Programmable text editor

TECO (/ˈtiːkoʊ/), short for Text Editor & Corrector,

 is both a character-oriented text editor and a programming language, that was developed in 1962 for use on Digital Equipment Corporation computers, and has since become available on PCs and Unix. Dan Murphy developed TECO while a student at the Massachusetts Institute of Technology (MIT).

According to Murphy, the initial acronym was Tape Editor and Corrector because "punched paper tape was the only medium for the storage of program source on our PDP-1. There was no hard disk, floppy disk, magnetic tape (magtape), or network." By the time TECO was made available for general use, the name had become "Text Editor and Corrector", since even the PDP-1 version
by then supported other media. It was subsequently modified by many other people and is a direct ancestor of Emacs, which was originally implemented in TECO macros.

==Description==
TECO is not only an editor but also an interpreted programming language for text manipulation. Arbitrary programs (called "macros") for searching and modifying text give it great power. Unlike regular expressions, however, the language was imperative, though some versions had an "or" operator in string search.

TECO does not really have syntax; each character in a program is an imperative command, dispatched to its corresponding routine. That routine may read further characters from the program stream (giving the effect of string arguments), change the position of the "program counter" (giving the effect of control structures), or push values onto a value stack (giving the effect of nested parentheses). But there is nothing to prevent operations like jumping into the middle of a comment, since there is no syntax and no parsing.

TECO ignores case and whitespace (except tab, which is an insertion command).

A satirical essay on computer programming, "Real Programmers Don't Use Pascal", suggested that a common game for TECO fans was to enter their name as a command sequence, and then try to work out what would happen. The same essay in describing TECO coined the acronym YAFIYGI, meaning "You Asked For It You Got It" (in contrast to WYSIWYG).

==Impact==
The EMACS editor originally started by David A. Moon and Guy L. Steele Jr. was implemented in TECO as a set of Editor MACroS. TECO became more widely used following a Digital Equipment Corporation (DEC) PDP-6 implementation developed at MIT's Project MAC in 1964. This implementation continuously displayed the edited text visually on a CRT screen, and was used as an interactive online editor. Later versions of TECO were capable of driving full-screen mode on various DEC RS-232 video terminals such as the VT52 or VT100.

TECO was available for several operating systems and computers, including the PDP-1 computer, the PDP-8 (under OS/8), the Incompatible Timesharing System (ITS) on the PDP-6 and PDP-10, and TOPS-10 and TOPS-20 on the PDP-10. A version of TECO was provided with all DEC operating systems; the version available for RT11 was able to drive the GT40 graphics display while the version available for RSTS/E was implemented as a multi-user run-time system and could be used as the user's complete operating environment; the user never actually had to exit TECO. The VTEDIT (Video Terminal Editor) TECO macro was commonly used on RSTS/E and VAX systems with terminals capable of direct-cursor control (e.g. VT52 and VT100) to provide a full-screen visual editor similar in function to the contemporaneously developed Emacs.

TECO continues to be included in OpenVMS by VSI, and is invoked with the EDIT/TECO command.

### GIVEN DATA
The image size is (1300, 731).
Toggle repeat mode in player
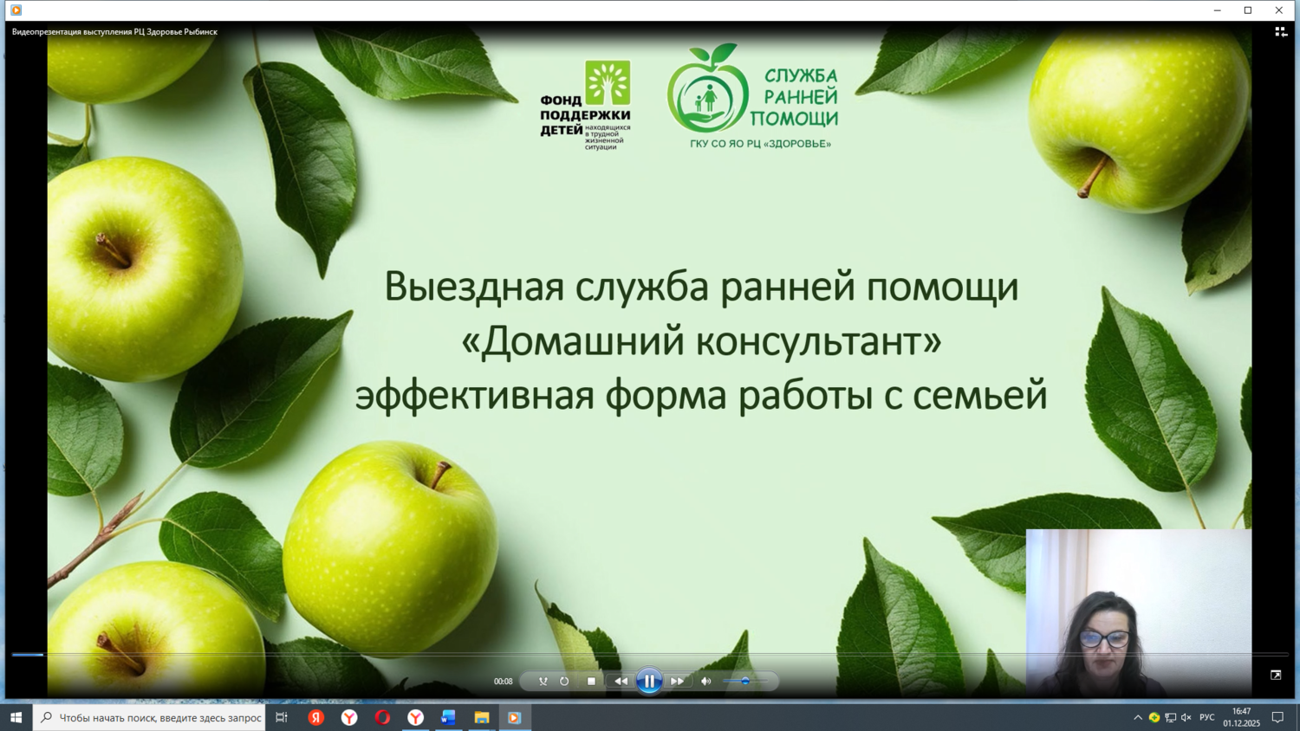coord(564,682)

...

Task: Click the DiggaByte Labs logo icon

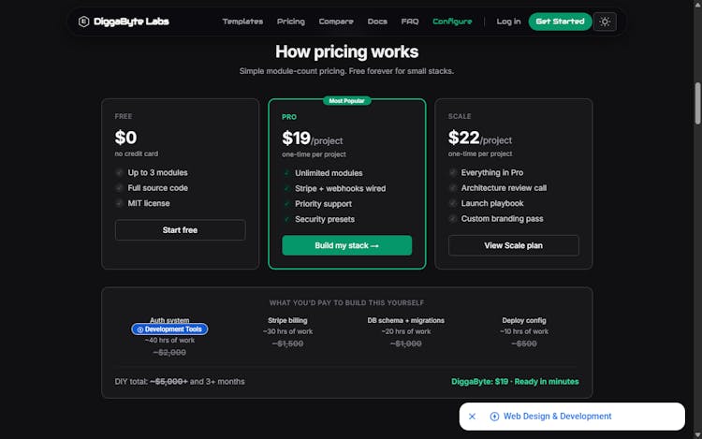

==

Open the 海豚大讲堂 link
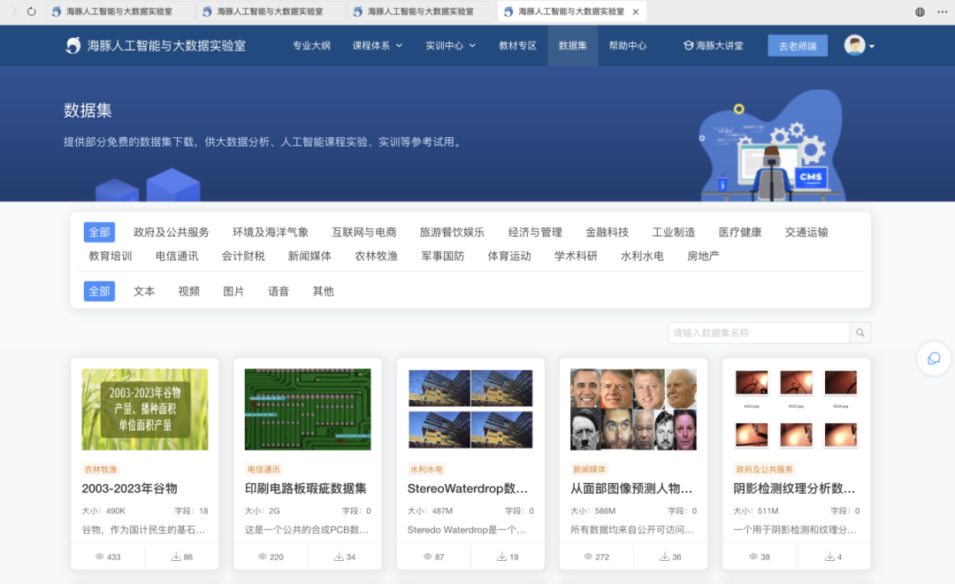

### WHAT THIS EXERCISE ASKS
a) Answer these questions from the text on TECO:
(i) In what year was TECO developed?
(ii) What does the acronym YAFIYGI stand for?
(iii) What command invokes TECO in OpenVMS?
b) Resume the text on TECO, starting right after its final sentence.
None of the lines is needed for this work.

### REPLIES
a)
(i) 1962
(ii) You Asked For It You Got It
(iii) EDIT/TECO

b)
A descendant of the version DEC distributed for the PDP-10 is still available on the Internet, along with several partial implementations for the MS-DOS/Microsoft Windows environment.

==History==
TECO was originally developed at MIT in around 1963 by Daniel L. Murphy for use on two PDP-1 computers, belonging to different departments, both housed in MIT's Building 26. On these machines, the normal development process involved the use of a Friden Flexowriter to prepare source code offline on a continuous strip of punched paper tape. Programmers of the big IBM mainframes customarily punched their source code on cards, using key punches which printed human-readable dot-matrix characters along the top of every card at the same time as they punched each machine-readable character. Thus IBM programmers could read, insert, delete, and move lines of code by physically manipulating the cards in the deck. Punched paper tape offered no such amenities, leading to the development of online editing.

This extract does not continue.